> Direction
Reproduce the material below, replacing every instance of "The width and height of the screenshot is" with "The screenshot dimensions are" and changing nothing else.
═══
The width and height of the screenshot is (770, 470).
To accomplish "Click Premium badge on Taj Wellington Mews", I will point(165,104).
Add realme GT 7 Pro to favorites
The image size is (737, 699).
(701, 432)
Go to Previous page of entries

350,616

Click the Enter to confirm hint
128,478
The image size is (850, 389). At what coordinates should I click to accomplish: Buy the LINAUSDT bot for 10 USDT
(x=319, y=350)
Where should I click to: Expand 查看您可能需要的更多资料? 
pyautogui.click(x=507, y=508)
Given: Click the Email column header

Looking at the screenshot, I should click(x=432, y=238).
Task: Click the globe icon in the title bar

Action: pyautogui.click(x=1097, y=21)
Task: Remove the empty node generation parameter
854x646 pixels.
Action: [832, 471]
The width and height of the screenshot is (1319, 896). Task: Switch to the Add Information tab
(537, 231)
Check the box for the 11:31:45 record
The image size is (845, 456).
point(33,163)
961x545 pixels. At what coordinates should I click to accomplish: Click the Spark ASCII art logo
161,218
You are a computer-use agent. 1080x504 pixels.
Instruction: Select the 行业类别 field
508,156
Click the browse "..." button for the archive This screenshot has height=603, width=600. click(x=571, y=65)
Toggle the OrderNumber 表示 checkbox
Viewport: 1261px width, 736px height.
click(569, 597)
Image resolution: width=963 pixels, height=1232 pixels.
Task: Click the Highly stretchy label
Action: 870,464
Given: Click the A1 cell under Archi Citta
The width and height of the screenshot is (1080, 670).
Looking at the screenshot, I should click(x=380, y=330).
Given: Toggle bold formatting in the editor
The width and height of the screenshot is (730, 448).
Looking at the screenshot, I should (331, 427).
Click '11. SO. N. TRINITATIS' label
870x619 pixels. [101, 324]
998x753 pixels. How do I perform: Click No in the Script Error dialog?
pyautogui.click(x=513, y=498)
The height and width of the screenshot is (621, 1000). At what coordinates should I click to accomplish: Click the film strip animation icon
═══
> Answer to the exercise
The screenshot dimensions are (770, 470).
To accomplish "Click Premium badge on Taj Wellington Mews", I will point(165,104).
Add realme GT 7 Pro to favorites
The image size is (737, 699).
(701, 432)
Go to Previous page of entries

350,616

Click the Enter to confirm hint
128,478
The image size is (850, 389). At what coordinates should I click to accomplish: Buy the LINAUSDT bot for 10 USDT
(x=319, y=350)
Where should I click to: Expand 查看您可能需要的更多资料? 
pyautogui.click(x=507, y=508)
Given: Click the Email column header

Looking at the screenshot, I should click(x=432, y=238).
Task: Click the globe icon in the title bar

Action: pyautogui.click(x=1097, y=21)
Task: Remove the empty node generation parameter
854x646 pixels.
Action: [832, 471]
The screenshot dimensions are (1319, 896). Task: Switch to the Add Information tab
(537, 231)
Check the box for the 11:31:45 record
The image size is (845, 456).
point(33,163)
961x545 pixels. At what coordinates should I click to accomplish: Click the Spark ASCII art logo
161,218
You are a computer-use agent. 1080x504 pixels.
Instruction: Select the 行业类别 field
508,156
Click the browse "..." button for the archive This screenshot has height=603, width=600. click(x=571, y=65)
Toggle the OrderNumber 表示 checkbox
Viewport: 1261px width, 736px height.
click(569, 597)
Image resolution: width=963 pixels, height=1232 pixels.
Task: Click the Highly stretchy label
Action: 870,464
Given: Click the A1 cell under Archi Citta
The screenshot dimensions are (1080, 670).
Looking at the screenshot, I should click(x=380, y=330).
Given: Toggle bold formatting in the editor
The screenshot dimensions are (730, 448).
Looking at the screenshot, I should (331, 427).
Click '11. SO. N. TRINITATIS' label
870x619 pixels. [101, 324]
998x753 pixels. How do I perform: Click No in the Script Error dialog?
pyautogui.click(x=513, y=498)
The height and width of the screenshot is (621, 1000). At what coordinates should I click to accomplish: Click the film strip animation icon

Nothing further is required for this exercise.